▶ Given instruction:
Copy the rows word for word from the line with "Given: Open the Effect menu" up to and including the line with "Looking at the". Leave the pictures out.

▶ Provided material:
§ §

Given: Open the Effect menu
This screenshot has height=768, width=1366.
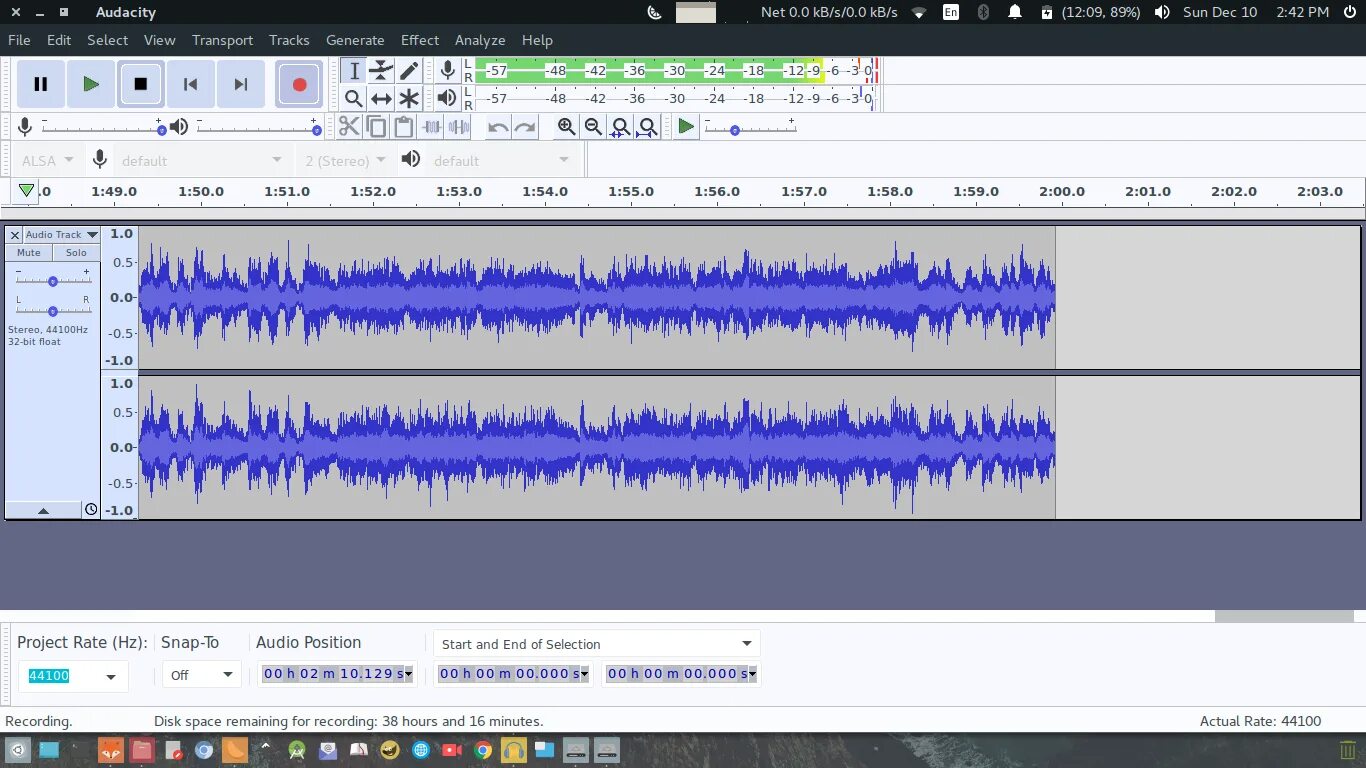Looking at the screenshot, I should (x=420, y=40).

§ §

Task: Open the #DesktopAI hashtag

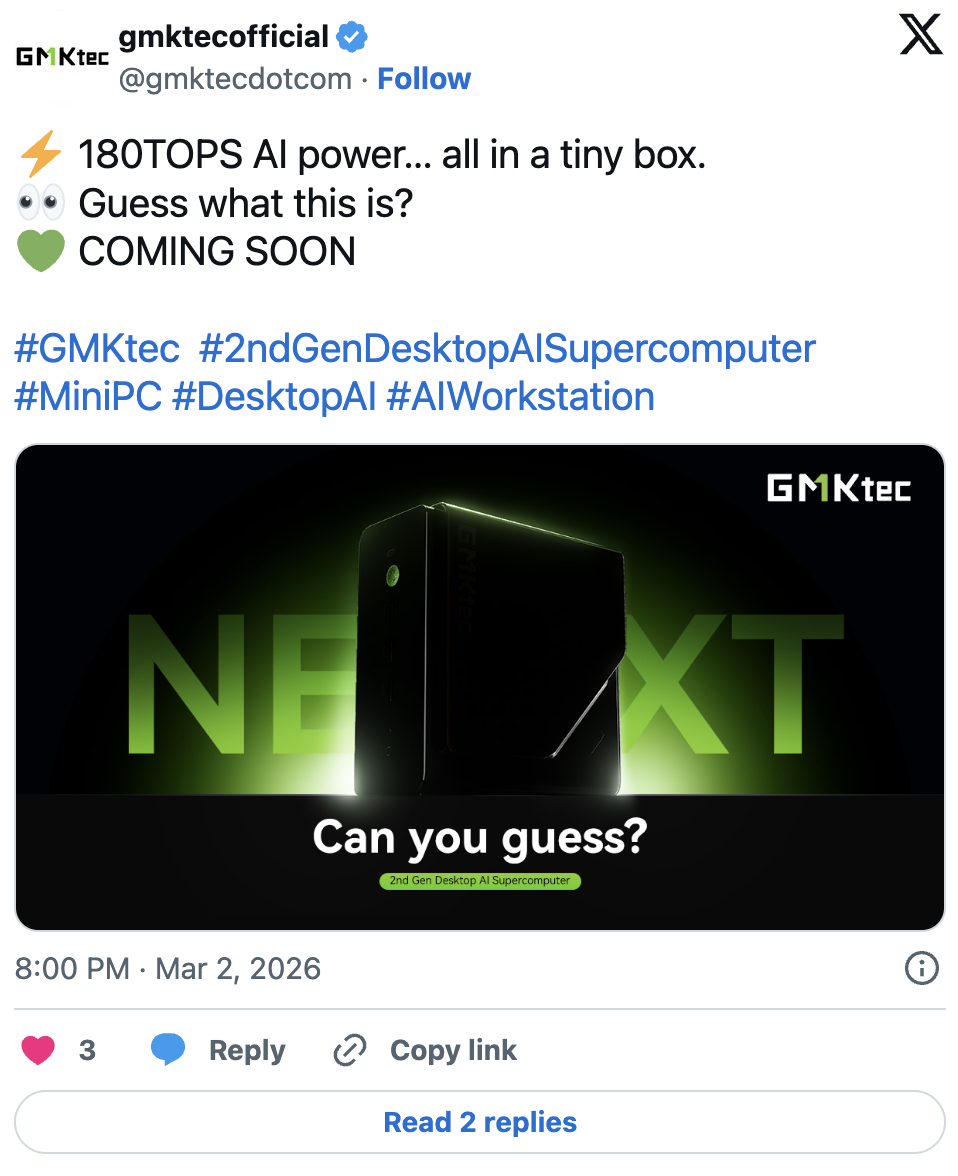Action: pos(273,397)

§ §

▶ Reply:
Given: Open the Effect menu
This screenshot has height=768, width=1366.
Looking at the screenshot, I should (x=420, y=40).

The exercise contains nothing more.